To the stand was assisted a boilermaker from another company. He said he had gone to the Republic plant to inquire for his brother, who was inside. A policeman refused him permission to enter. Testified the boilermaker: "Then an officer at my left cursed and said, 'Stand back you so-&-so or I'll fill you full of lead. . . . ' Those

policemen's lips were drawn, and they seemed intoxicated with tension. . . . Then it seemed like the blast of a whistle and all hell seemed to break loose. I went down, struck on the left side of my face." Blinded in one eye, he ran to a ditch. A tear-gas bomb exploded at his right, blinding him in the other eye. Stumbling on, he was picked up by some fleeing demonstrators in a car, then dragged out by police, who threw him in a patrol wagon.

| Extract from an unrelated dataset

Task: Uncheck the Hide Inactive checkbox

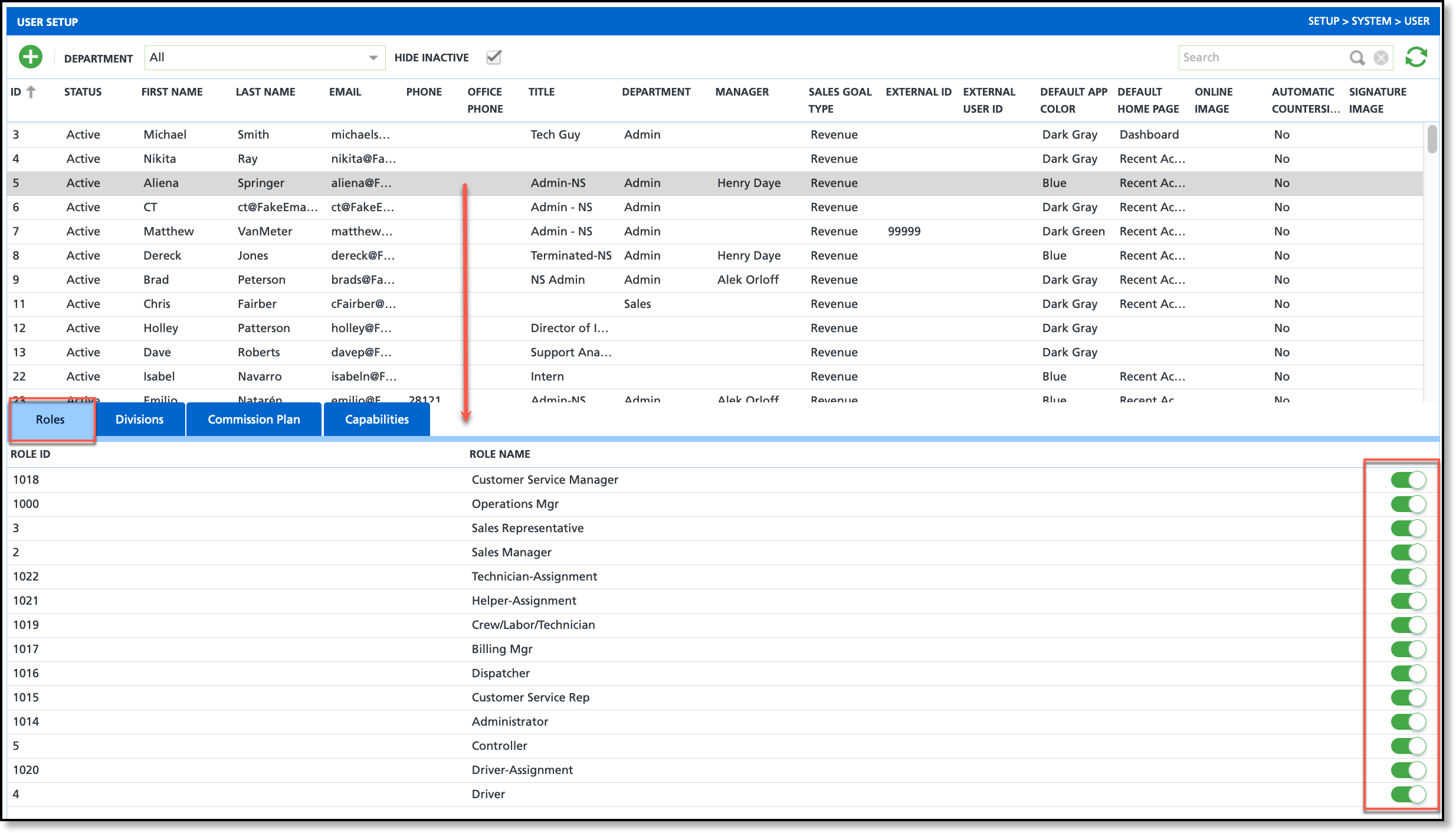Action: (x=494, y=57)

On the last day of the hearings Senator La Follette had the Caucus Room darkened just before luncheon, showed the Paramount newsreel to a crowd of 700, including delegations of Senators and Congressmen. The audience was on the edge of its chairs. First the entire film was shown. On the second showing the first few scenes were run off at normal speed, the rest of the action at half speed with occasional stops to let the worst shots sink in.

But after the personal testimony the newsreel was almost an anticlimax. Still shots used in the hearings had been sharper than the cinema versions.

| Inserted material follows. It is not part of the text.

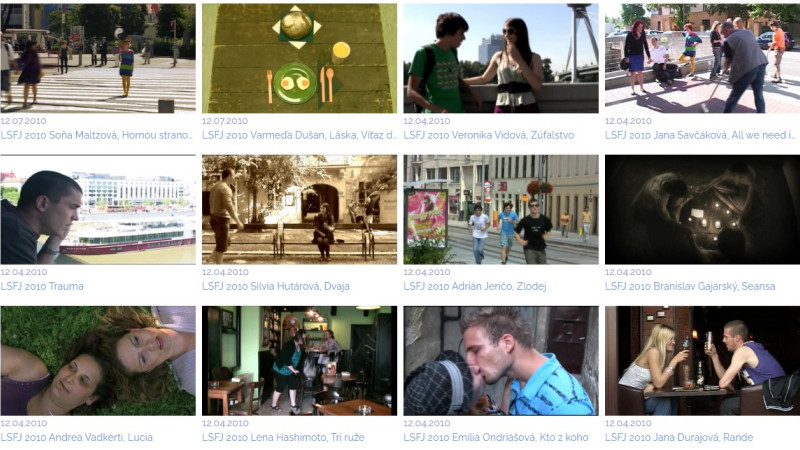Open the two women on grass thumbnail
800x450 pixels.
(98, 361)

Senator La Follette made no attempt to use the film as evidence that the police fired without provocation, as neither he nor anyone else has ever seriously contended. Senator La Follette's thesis was that the provocations did not justify the subsequent brutality. The Paramount cameraman, Orlando Lippert, testified that he was changing lenses when the action began, though he claimed he missed only seven seconds of the battle.

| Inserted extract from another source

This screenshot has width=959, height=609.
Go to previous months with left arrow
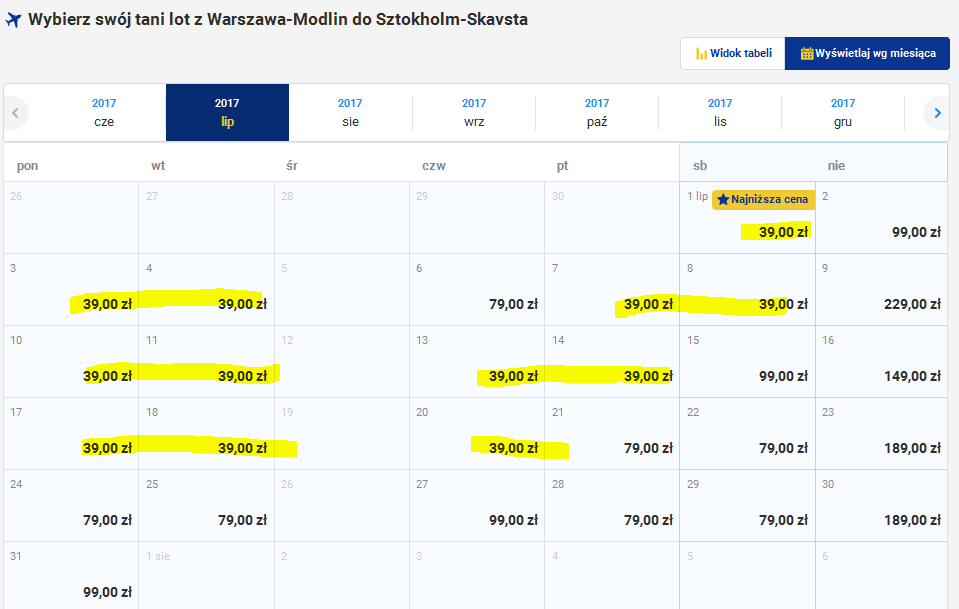16,113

As soon as the La Follette Committee had shown the film, Paramount released it for public exhibition, explaining that strike emotions had now cooled enough. Though the picture was promptly banned in Chicago by the police censor, the public release was. if anything, more anti-climactic than the showing by the committee, which had the benefit of a slow-motion reprint. The main clash is over so quickly that the impression is simply one of furious confusion. All taken from the police side, it shows no fighting closeups, none of the strikers in action. Audiences last week did not begin to hiss, boo and shout until they had seen close-ups of the dead, dying and wounded.